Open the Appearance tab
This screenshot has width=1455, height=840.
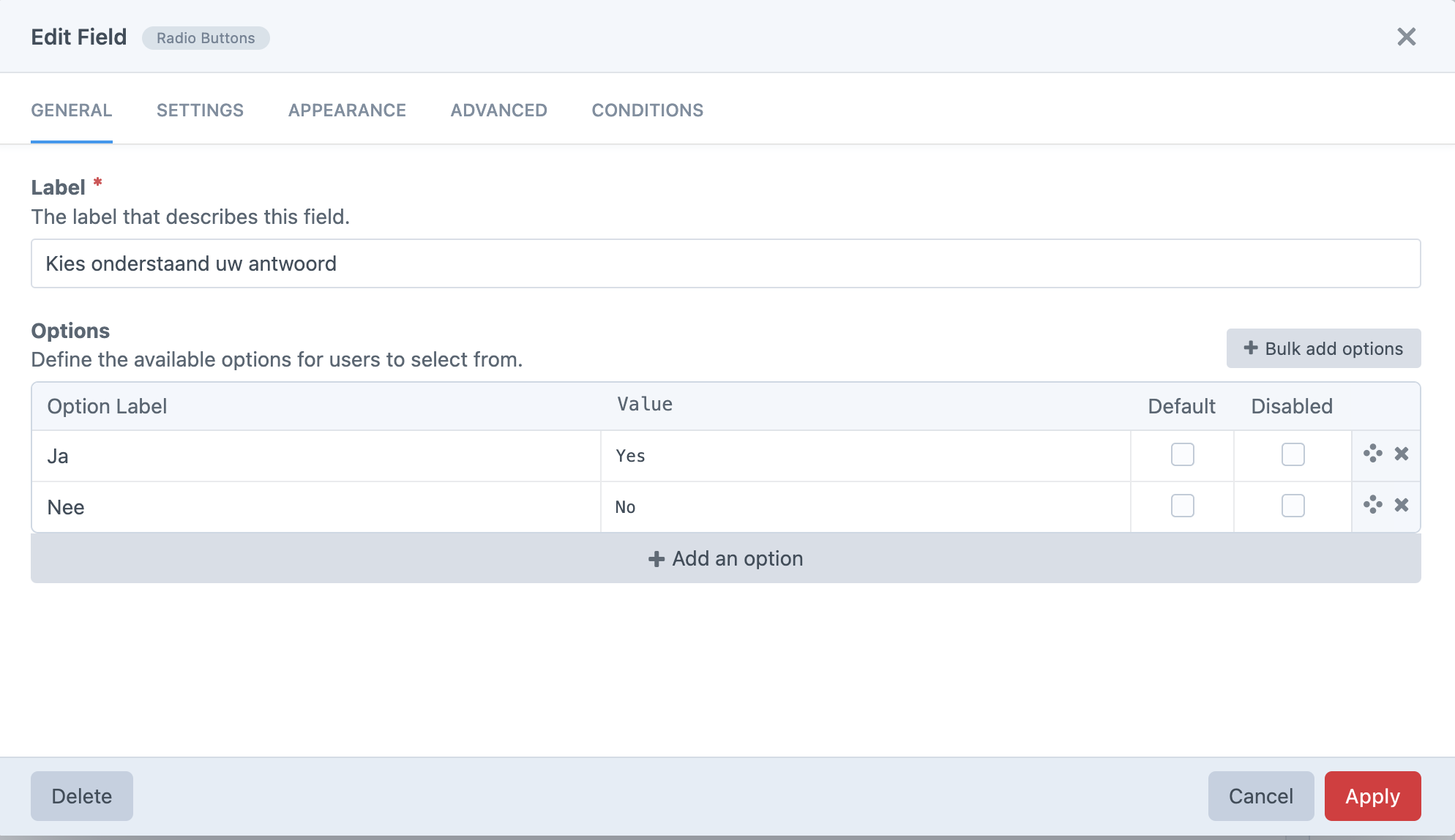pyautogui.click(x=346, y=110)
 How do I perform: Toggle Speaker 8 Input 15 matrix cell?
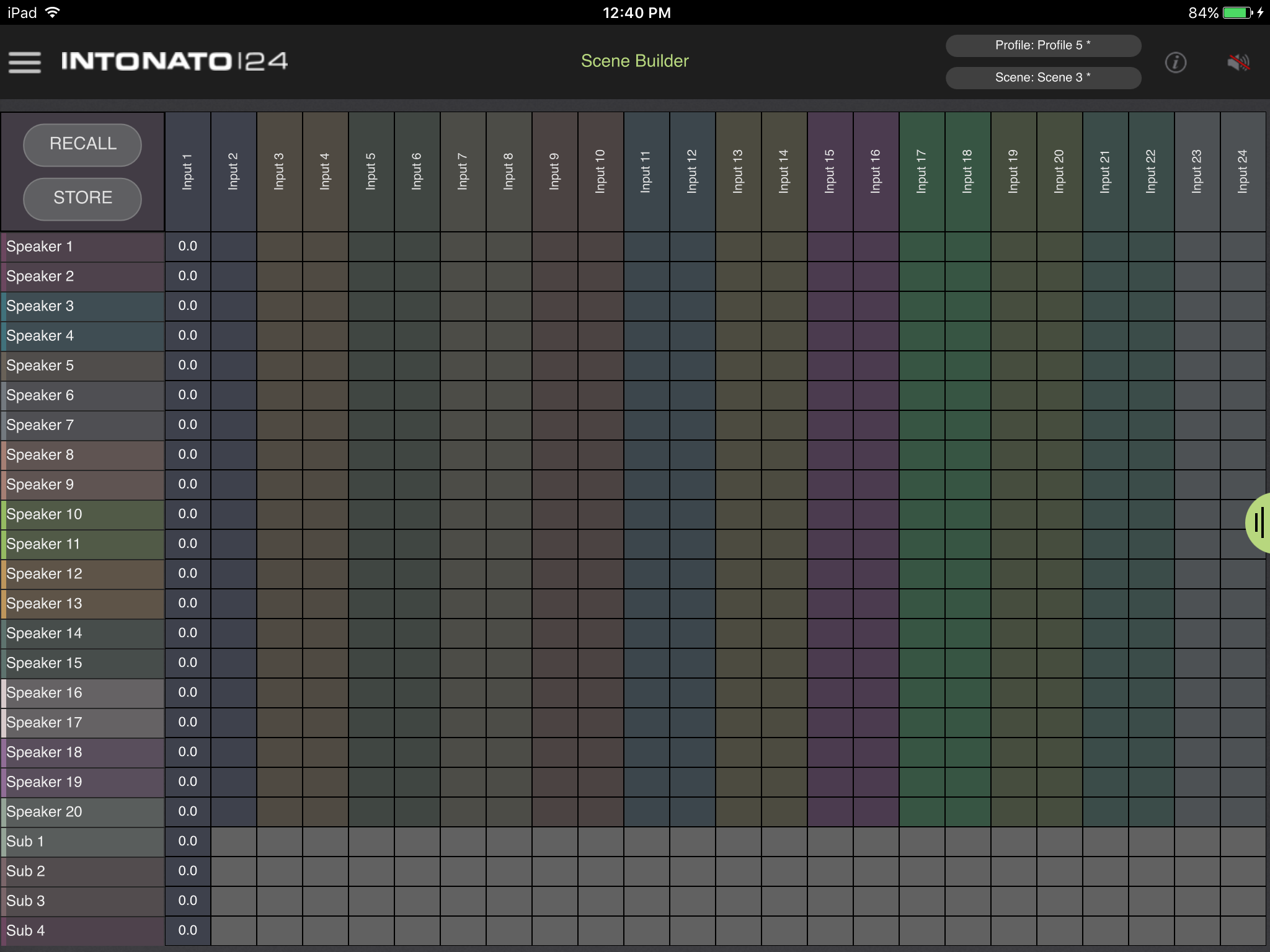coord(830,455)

* * * * * * * * *

TRY IT:
Lines from the one containing "How do I perform: Toggle" through the final line of the entries above are to be retyped exactly, with every picture left out.

EXERCISE RESPONSE:
 How do I perform: Toggle Speaker 8 Input 15 matrix cell?
coord(830,455)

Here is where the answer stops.